I’ve recently written up some strategic thoughts for a university (which shall remain nameless) and will post them here, since they develop some themes that I’ve discussed in other posts.

Information technology driving social change

Our information environment is rapidly being transformed by digital systems. Today’s students will work most of their lives in a world transformed by digital information. Their success will depend to a large extent on how well they cope with, understand and anticipate the social and institutional consequences of these technology trends.

The technical trend is that the cost of storing, transmitting and processing digital information has been declining exponentially for decades, and will continue to decline at more or less the same rate for decades. This creates immense pressure for economic and social changes unprecedented in history.

The economic trend is radical factor substitution. Any activity that can take advantage of the declining cost of digital information gets “sucked into” the digital domain. In many cases, the costs become so low that they are effectively zero, like the cost of napkins or a glass of water in a restaurant — there is indeed a cost, but it is below the threshold of individual accounting or control.

While these are simple trends, their social implications are far from simple, because we have no easy way to anticipate what changes are possible or likely. These factor substitutions are radical because they typically involve reinvention of a business, and such drastic changes can only be discovered through innovation and testing in the real world. We have been repeatedly surprised by personal computers, the internet, the world wide web, search engines,Wikipedia, YouTube, etc.

So the overall effect is that large social changes will be driven by simply, easily stated technical trends for at least several more decades. Even though we know the cause, we will be continually surprised by these changes because they arise from technical, business and social innovation that takes advantage of exponentially falling costs.

The ground rules of information goods

Information goods are very different from material goods. Scientific and scholarly communities have always operated largely by the ground rules of information goods, but since material goods were dominant in most areas of society, information goods haven’t gotten major attention from scholars, until recently.

Until the early 1990s, essentially all information goods were embedded in material goods (books, vinyl records, digital tapes, etc.). High-speed digital communication finally split material and information goods completely, and enabled new modes of production. We are finally understanding how the differences in ground rules between material and information goods arise from very different transaction costs, coordination costs, and different levels of asymmetric information on the part of producers and consumers.

One key ground rule is becoming clear: Voluntary contribution and review are essential and often dominant aspects of information good production.
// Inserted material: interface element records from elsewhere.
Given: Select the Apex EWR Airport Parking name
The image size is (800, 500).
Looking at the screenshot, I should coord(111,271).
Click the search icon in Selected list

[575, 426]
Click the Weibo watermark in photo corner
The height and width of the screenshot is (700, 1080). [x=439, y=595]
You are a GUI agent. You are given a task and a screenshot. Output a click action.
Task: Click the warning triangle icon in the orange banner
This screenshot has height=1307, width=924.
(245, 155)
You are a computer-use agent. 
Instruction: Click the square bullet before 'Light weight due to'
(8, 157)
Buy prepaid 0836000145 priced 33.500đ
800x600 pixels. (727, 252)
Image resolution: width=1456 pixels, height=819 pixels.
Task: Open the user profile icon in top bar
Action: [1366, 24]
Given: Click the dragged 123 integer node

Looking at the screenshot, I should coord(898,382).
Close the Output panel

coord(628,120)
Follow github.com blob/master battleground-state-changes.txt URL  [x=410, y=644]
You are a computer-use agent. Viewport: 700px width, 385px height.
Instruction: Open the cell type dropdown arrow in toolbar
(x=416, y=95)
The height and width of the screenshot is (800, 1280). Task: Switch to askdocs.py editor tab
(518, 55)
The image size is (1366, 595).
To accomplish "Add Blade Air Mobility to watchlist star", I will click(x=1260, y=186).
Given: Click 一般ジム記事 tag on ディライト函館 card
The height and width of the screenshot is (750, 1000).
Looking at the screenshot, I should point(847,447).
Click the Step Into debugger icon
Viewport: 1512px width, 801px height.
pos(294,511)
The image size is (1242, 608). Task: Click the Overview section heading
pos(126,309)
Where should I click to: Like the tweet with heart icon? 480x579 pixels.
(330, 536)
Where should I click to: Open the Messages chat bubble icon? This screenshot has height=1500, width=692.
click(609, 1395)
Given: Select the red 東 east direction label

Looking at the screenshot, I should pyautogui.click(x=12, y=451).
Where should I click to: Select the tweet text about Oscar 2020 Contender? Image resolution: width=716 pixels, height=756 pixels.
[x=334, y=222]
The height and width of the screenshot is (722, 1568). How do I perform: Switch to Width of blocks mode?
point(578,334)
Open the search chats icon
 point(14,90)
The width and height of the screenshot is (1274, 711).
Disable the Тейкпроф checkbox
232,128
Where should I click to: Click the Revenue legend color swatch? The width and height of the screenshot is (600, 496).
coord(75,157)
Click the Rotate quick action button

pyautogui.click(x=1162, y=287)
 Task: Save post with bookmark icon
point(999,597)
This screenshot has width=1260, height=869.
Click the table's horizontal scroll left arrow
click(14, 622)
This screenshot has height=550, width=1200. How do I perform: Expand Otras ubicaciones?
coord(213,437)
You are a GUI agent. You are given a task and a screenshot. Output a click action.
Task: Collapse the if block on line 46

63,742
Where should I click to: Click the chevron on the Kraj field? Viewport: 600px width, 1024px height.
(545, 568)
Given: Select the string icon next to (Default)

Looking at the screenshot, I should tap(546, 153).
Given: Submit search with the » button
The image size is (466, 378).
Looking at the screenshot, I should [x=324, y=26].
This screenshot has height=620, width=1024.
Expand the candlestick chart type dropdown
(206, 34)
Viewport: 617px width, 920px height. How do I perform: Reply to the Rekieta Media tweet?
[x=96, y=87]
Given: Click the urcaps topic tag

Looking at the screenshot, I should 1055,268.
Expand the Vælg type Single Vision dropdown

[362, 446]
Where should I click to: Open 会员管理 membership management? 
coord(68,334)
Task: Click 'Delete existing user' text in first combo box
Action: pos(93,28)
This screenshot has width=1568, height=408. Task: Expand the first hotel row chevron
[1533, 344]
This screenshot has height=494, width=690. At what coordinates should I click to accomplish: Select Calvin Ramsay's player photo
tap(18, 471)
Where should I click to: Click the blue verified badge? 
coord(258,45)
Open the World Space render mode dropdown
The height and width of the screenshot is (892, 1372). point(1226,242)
This ground rule has always been important in scholarship. Scholars have always done research, written articles and performed peer review primarily because producing information goods was intrinsic to their vocation. Now, due to the exponential shifts in the cost of information technology, this ground rule is applying to a much wider swath of society.

The successful businesses of the internet era such as Amazon, Google and EBay, depend almost entirely on external content voluntarily contributed and reviewed by their stakeholders — buyers, sellers, creators of indexed web sites, people who create and post video (in the case of YouTube), etc.

The same pattern applies to major new social enterprises enabled by information technology. For example Wikipedia, Linux and Apache all produce information goods (software and content) that are dominant in their very large and important markets, and they produce them through voluntary contributions and review by their stakeholders.